Exercise 1
Which Star Trek crew members does the missile-attack essay name? List every one.
Exercise 2
Answer from the missile-attack essay:
(a) What song came up on Spotify?
(b) Which application on the writer's phone sounds an alarm during a missile attack?
(c) What vessel number did the writer recall?
Exercise 3
Pick up the missile-attack essay after its last sentence and keep writing in the same voice.

---- Quoted passage

By BRUCE BROWN (posted Nov. 28/23) Was driving home from work the other day.  Pre-ceasefire.  Left the office early to reduce driving time in the evening hours.  Hamas likes their 6PM missile barrage and I’m honing my missile-avoidance routine.
Was listening to talk-radio… but kind of had enough of the news.  Too much war talk and its getting a bit overwhelming.  So switched to Spotify and up popped Supertramp – the Logical Song.  For sure how ‘wonderful, beautiful, magical’ life once felt.  Before Oct 7th.  Before Hamas. 
Then, as if on cue.  I gaze towards the sky.  And saw missiles flying overhead.  At first it didn’t really click. And then.  Yikes!  I quickly switched back to the news.  Where, in a very calming voice, they were announcing areas under missile attack.  Which is another reason to listen to the radio while driving during war – real-time information.  Lesson learned.
Suddenly my smartphone’s flashlight started flashing.  Which was pretty darn cool!  And there I was, on Star Trek.  Standing on the bridge.  Even recalled the vessel number – NCC-1701. There I was with Captain Kirk.  No!  I was Captain Kirk.  Dr. McCoy by my side.  Sulu and Chekov at the controls.  The Klingons were attacking.  And Mr. Spock -standing to the side- was calmy advising the attack coordinates.  No Wait!  That was the radio announcer.  Seriously.  This all took place within a split second in my over-active imagination.
The flashing continued.  Then I realized my cellphone was communicating with me.  Warning of danger.  I have the Home Front Command application which sounds an amazingly loud alarm during a missile attack in my area.  But changing between the radio and Spotify prevented the siren from going off.  So instead, the phone activated my flashlight.  Sending out an S.O.S.  Now how neat is that!  In a geeky sort of way.  Like for someone who imagines himself on Star Trek during a real-life missile attack.
Then.  Reality set in.  There were Home Front Command instructions to follow.  Momentary-panic set in.  Where was my wife.  To tell me what to do.  Like she always does…but that’s another story.  This time I wanted her there, instructing me. 
All these thoughts racing through my mind in milliseconds.  As I calmly slowed the car and veered to the shoulder.  Like other cars around me.  I put on the blinkers.  More flashing lights but the bridge of the U.S.S. Enterprise now a distant thought.  Looking both ways I left the car and hopped over the road- barrier.  Moving away from the car.  Although probably not far enough.  Because there was a steep decline just below.  It was getting dark and, suffering from poor night vision, I didn’t want to trip and hurt myself.  I heard my son laughing at me. “Nerd!” he called out.  But that was just my imagination.

--------
---- Supplied material

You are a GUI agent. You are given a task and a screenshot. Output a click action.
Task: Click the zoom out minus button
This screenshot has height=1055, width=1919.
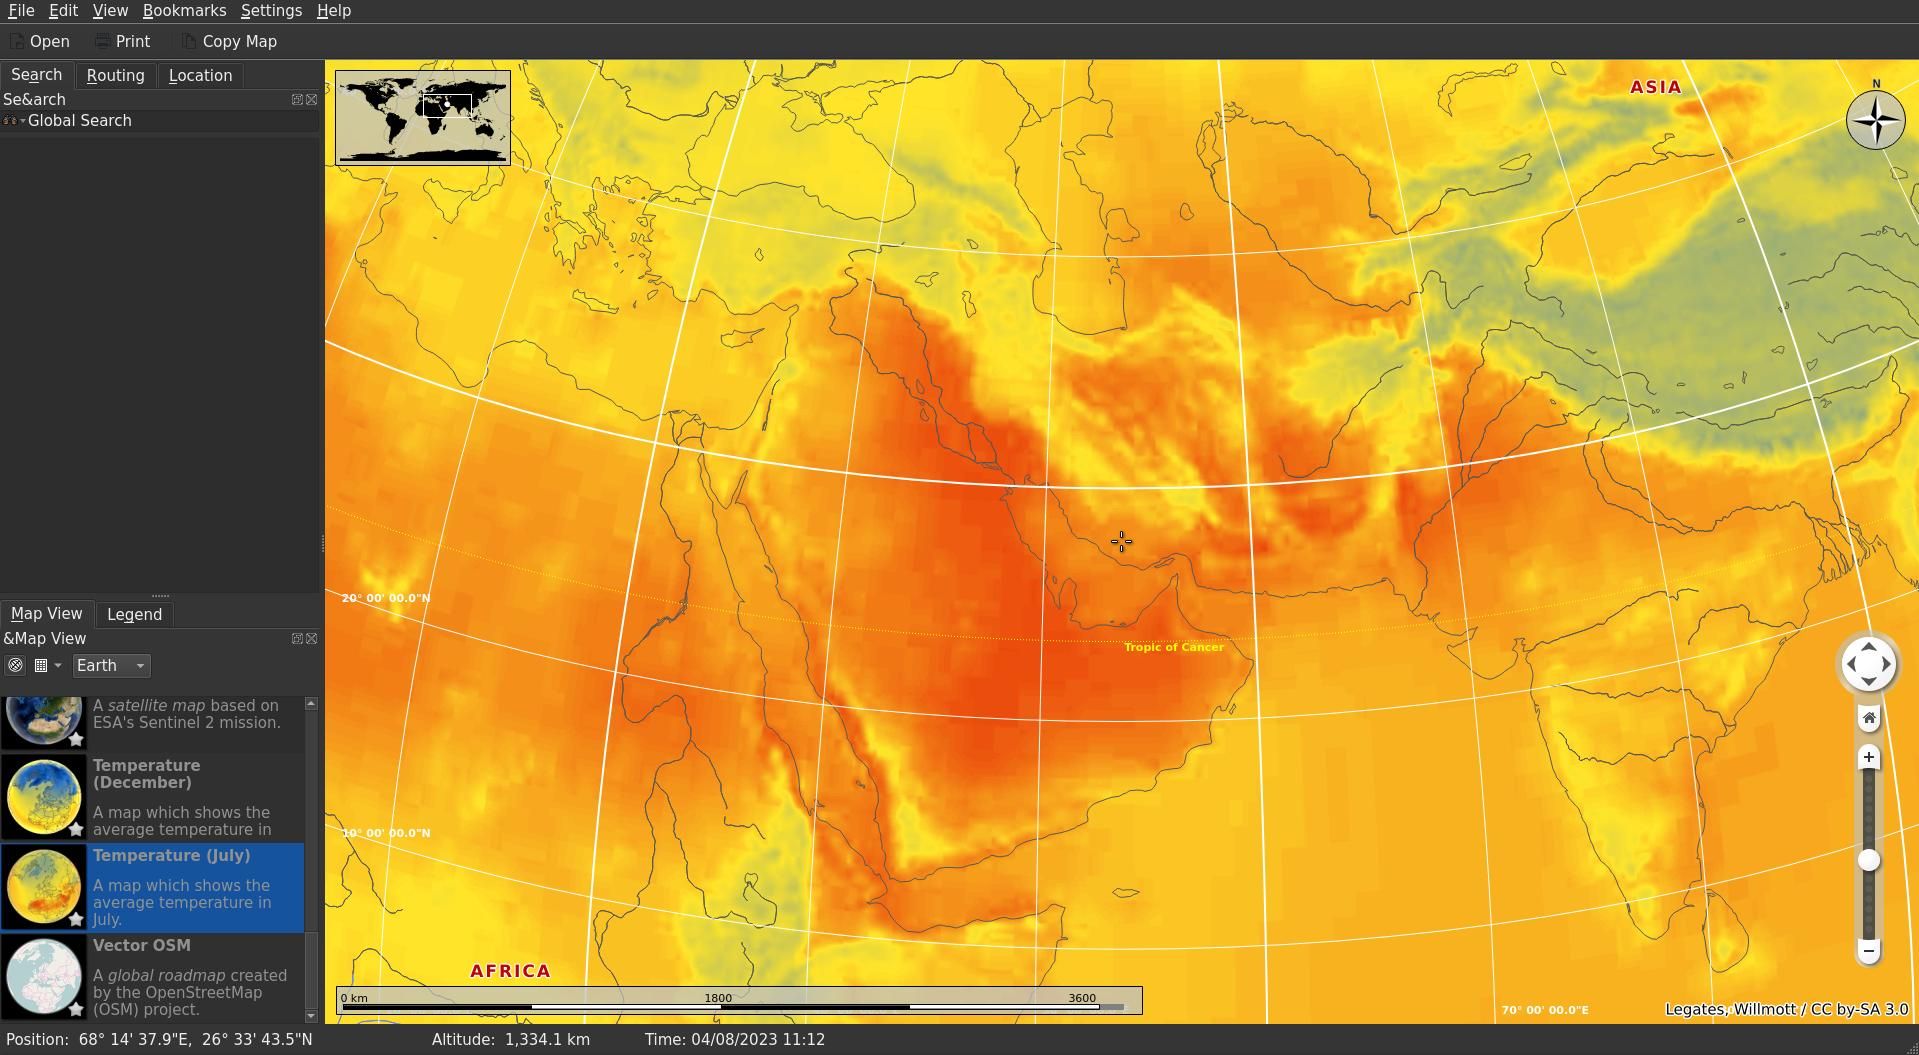[1867, 950]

--------

Exercise result 1
Captain Kirk, Dr. McCoy, Sulu, Chekov, Mr. Spock

Exercise result 2
(a) The Logical Song by Supertramp
(b) The Home Front Command application
(c) NCC-1701

Exercise result 3
I should have laid flat.  Prostrating myself for maximum protection.  But it rained earlier that day, the ground was wet and I didn’t want to get muddy.  ‘”Nerd!”  This time it was my daughter in my mind’s eye.  “Okay,” I said to no one in particular.  “I’ll squat.”  Good enough…but not really.
The family in the car ahead were huddling together but too close to their vehicle.  I shouted for them to move further away.  But they didn’t react.  Probably didn’t understand me, especially given my still heavily accented Canadian Hebrew.  This time I heard both my kids.  Teasing me – thirty years and still talk like an immigrant!  “Hey, they just don’t hear me.”  I said to the darkness.  Otherwise it was very moving seeing the father crouching down on top of his brood, in a protective sort of way.  “Isn’t that touching.” I said to my wife.  “For sure.” She said somewhat sarcastically in the back of my mind, “I know you’d do the same.”  
Then it was over.  The sky went quiet.  People returned to their cars.  The nestled family broke apart and entered theirs.  We should have stayed in place several more minutes.  Ten minutes is the recommended time.  But it was dark.  Getting late.  Also a bit cold.  I just wanted to get home.  Back to the real chiding of my kids and to my wife… somehow longing for her ordering me about.
A few minutes later my wife called.  Making sure I was safe.  And then routine set in.  “Don’t forget to pick up some milk and bread from the corner store.”  She instructed me.
Um Israel Chai
Bruce Brown.  A Canadian. And an Israeli.  Bruce made Aliyah…a long time ago.  He works in Israel’s hi-tech sector by day and, in spurts, is a somewhat inspired writer by night.  Bruce is the winner of the 2019 American Jewish Press Association Simon Rockower Award for excellence in writing.  And wrote the 1998 satire, An Israeli is….  Bruce’s reflects on life in Israel – political, social, economic and personal.  With lots of biting, contrarian, sardonic and irreverent insight.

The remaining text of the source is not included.